Cadwallader William Evan ( – 21 August 1876), generally referred to as Rev. C. W. Evan, was a Congregationalist minister in colonial South Australia, the first to serve at the Stow Memorial Church, Flinders Street, Adelaide.

==History==
Evan was born in Wales educated at Airedale College, Yorkshire, and graduated B.A. from London University. In 1855 he was serving as pastor for the Independent Church at Saint Peter Port, Guernsey, when he was approached by the Revs. Thomas Binney and George Smith, who had been charged by the Congregational church of Freeman Street, Adelaide, with recruiting a young minister to act as coadjutor (assistant) to the aged and ailing Rev. T. Q. Stow.

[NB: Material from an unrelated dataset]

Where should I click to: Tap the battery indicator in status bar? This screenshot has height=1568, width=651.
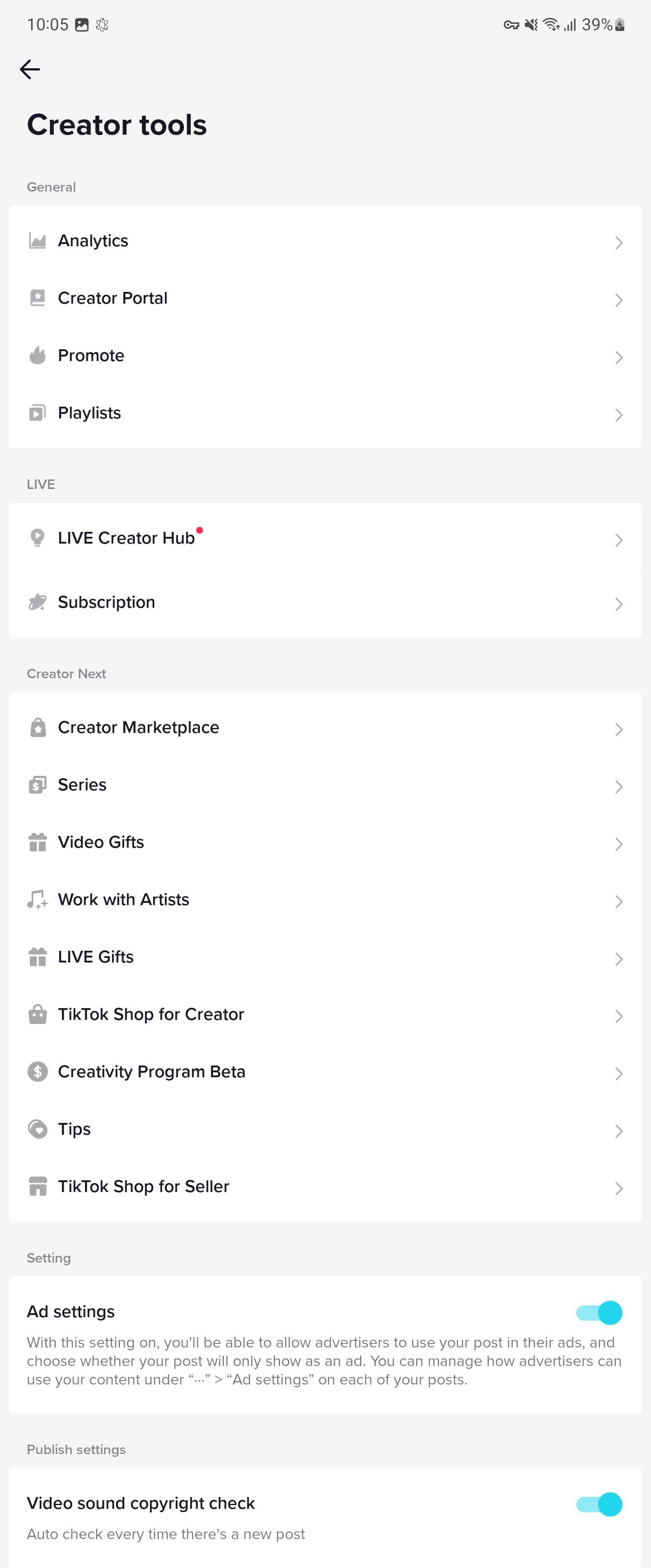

He arrived on the James Baines on 27 October 1855, and preached his first sermons at the Freeman Street chapel on 4 November 1855. In 1861, responding to his deteriorating health Charles Manthorpe was brought in as co-pastor.

Rev. Evan was involved in the planning and erection of the Stow Memorial Church as a replacement for the Freeman Street chapel, which began in mid-1863, and opened in April 1867. He was closely involved with the Adelaide Young Men's Association, a non-sectarian literary society.

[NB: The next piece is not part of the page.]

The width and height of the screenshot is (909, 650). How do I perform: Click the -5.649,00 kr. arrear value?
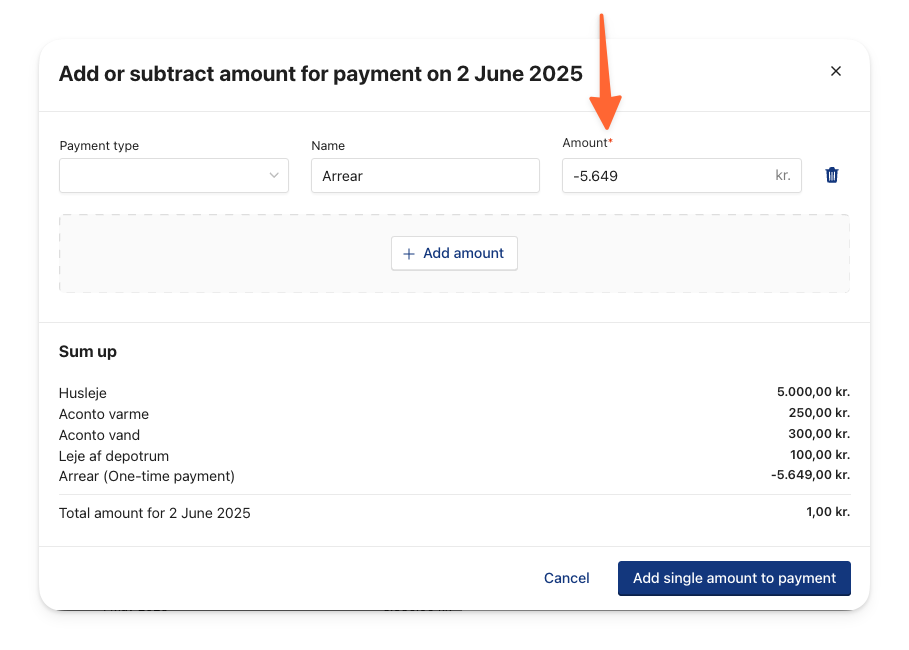[x=810, y=475]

Evan and his family lived at Hagen House, East Terrace, where on 2 January 1869 his wife Ellen (née Pearce) gave birth to a daughter, her eighth child, and died on 21 January 1869.

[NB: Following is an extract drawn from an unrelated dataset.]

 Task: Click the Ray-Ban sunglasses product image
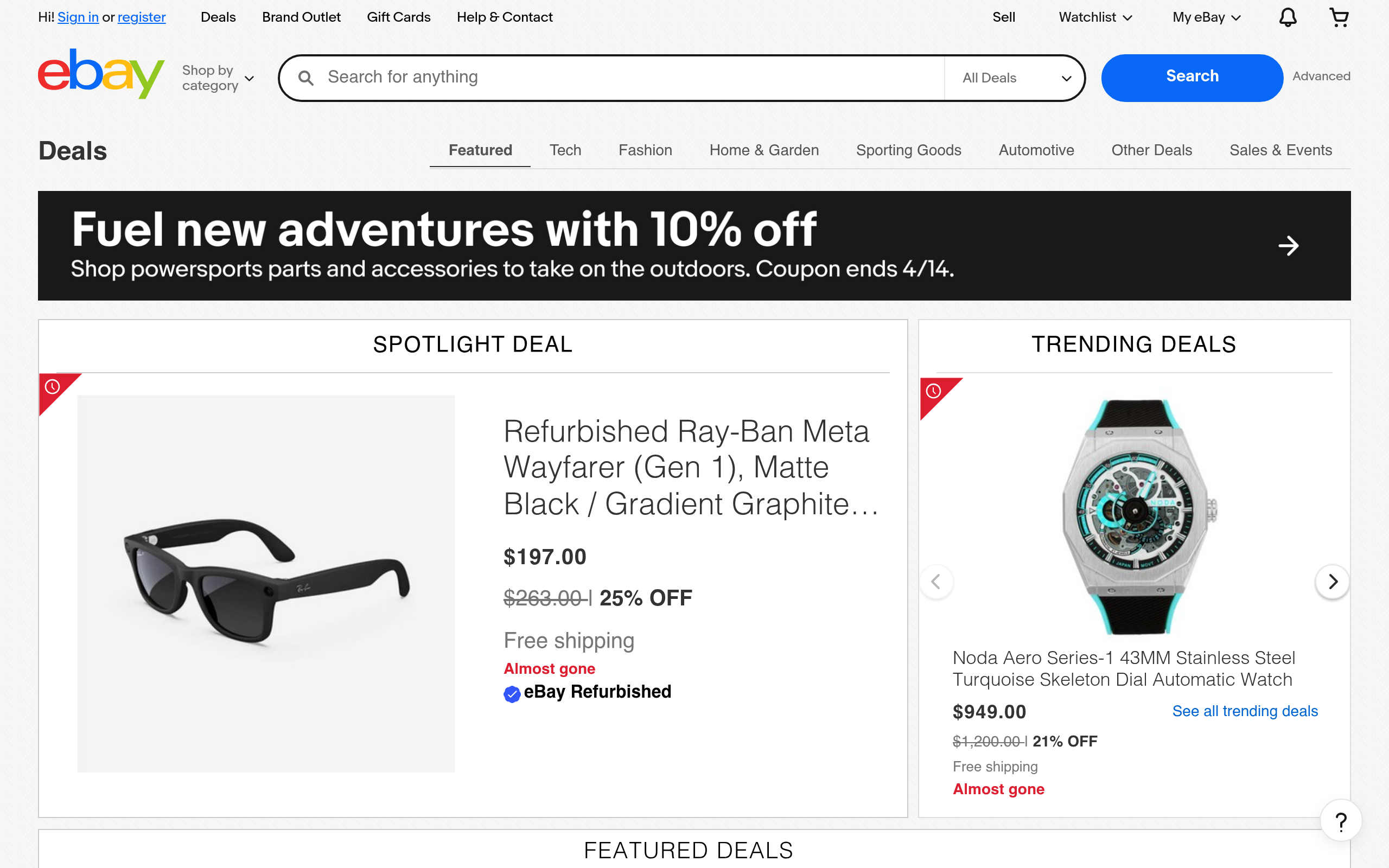pos(266,583)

He suffered ill health and was forced to retire, being replaced by the Rev. C. B. Symes in March 1872. He returned to England, but died aboard the SS Torrens before disembarkation.

==Family==
C. W. Evan and his wife Ellen had eight children, among them
- Mostyn Evan (22 September 1861 – 25 December 1924)
- Cadwallader Burton Evan ( – 16 July 1933) assisted his father
- Winifred Maude Evan, who married Arthur Webb Pettit on 28 July 1897.